» What is required
Would you print only the lines running from the one with "Task: Lock all" to the final line of the data below, word for word and without pictures?

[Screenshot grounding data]
******************************
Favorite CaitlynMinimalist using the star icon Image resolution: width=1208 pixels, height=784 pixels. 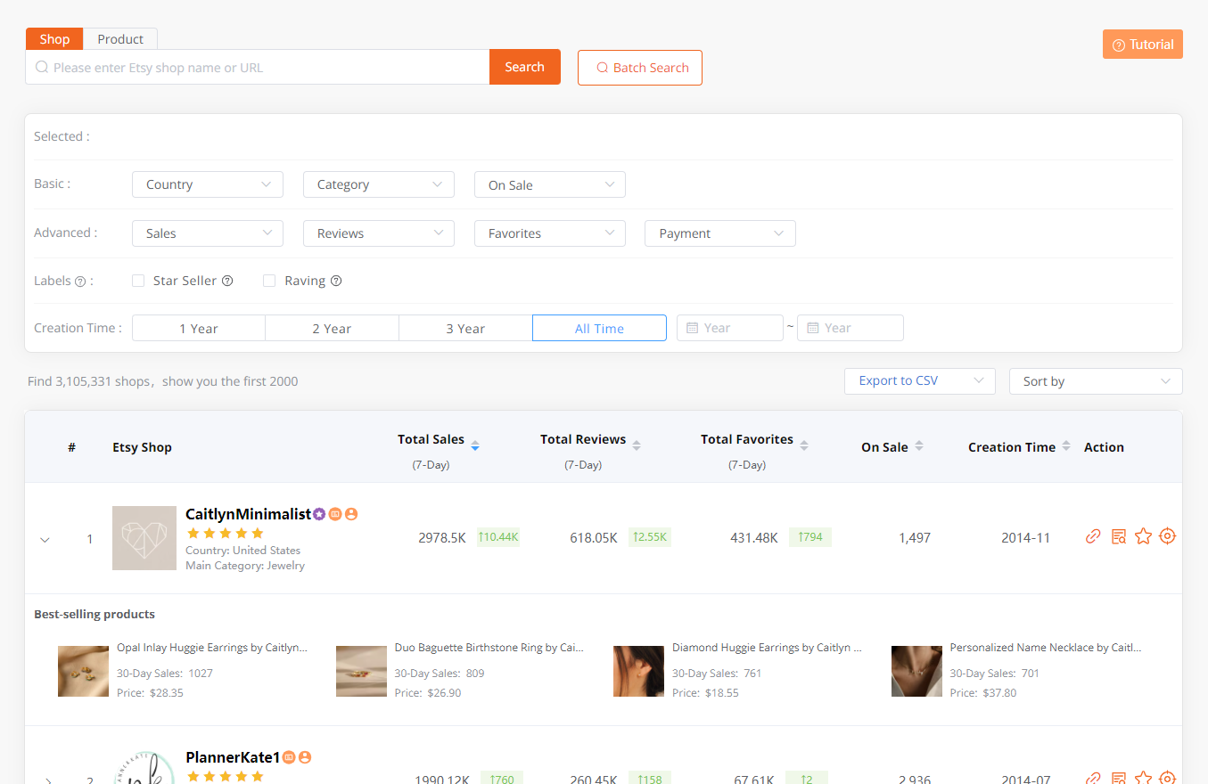[1143, 536]
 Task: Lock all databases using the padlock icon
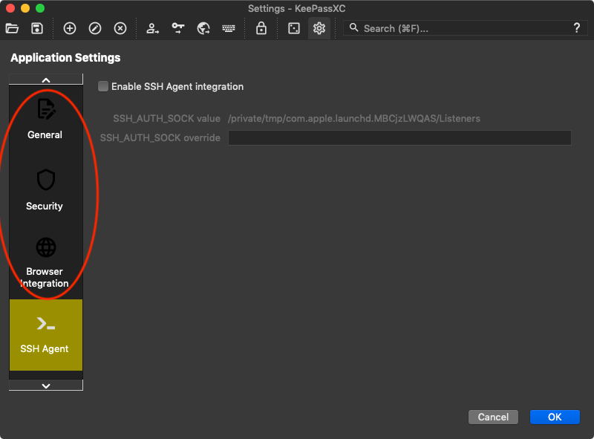coord(261,28)
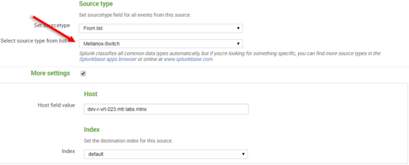Click the arrow in the Index dropdown

pos(243,154)

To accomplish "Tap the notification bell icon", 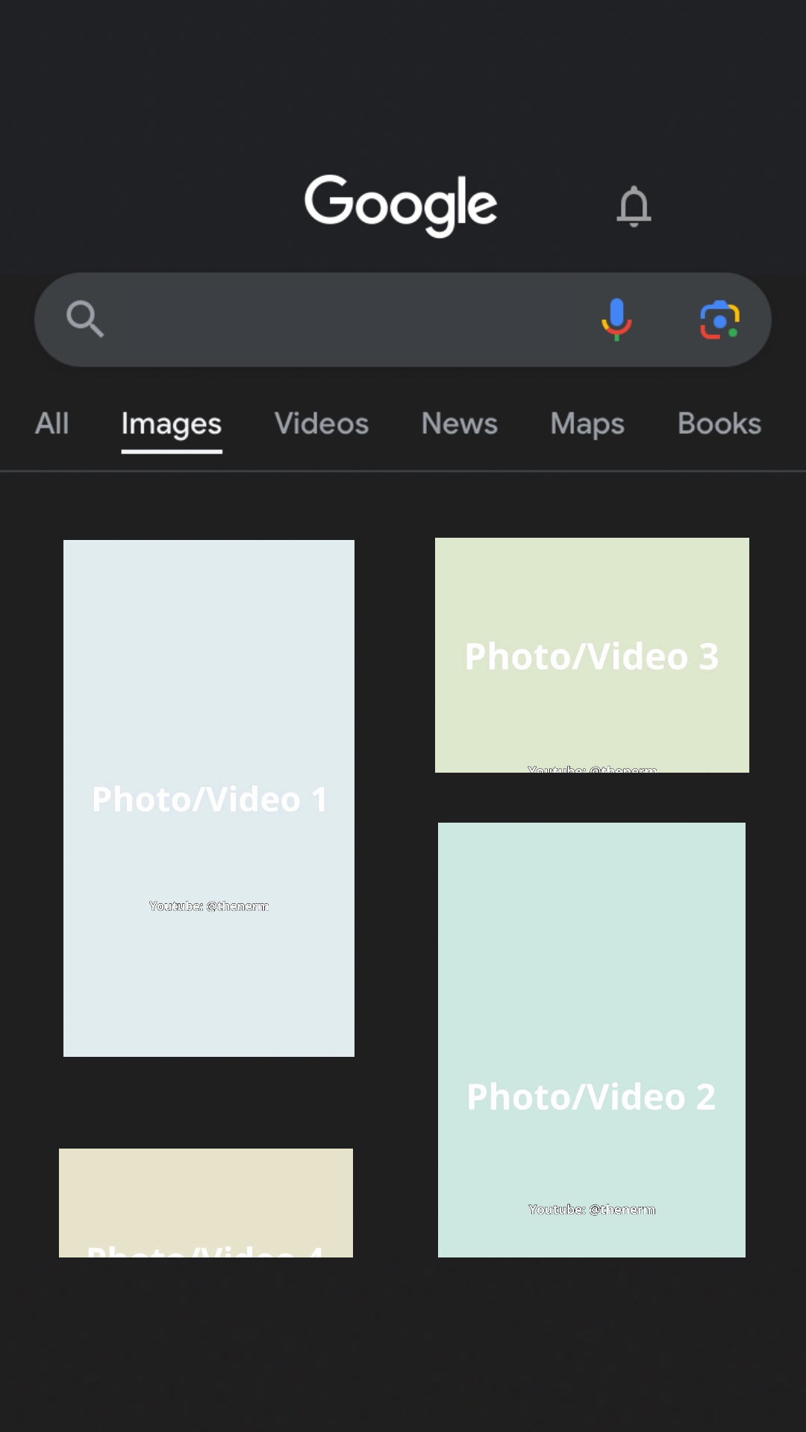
******************************
» Task result
 Task: Lock all databases using the padlock icon
coord(261,28)
Click the arrow in the Index dropdown

pos(243,154)

To accomplish "Tap the notification bell icon", 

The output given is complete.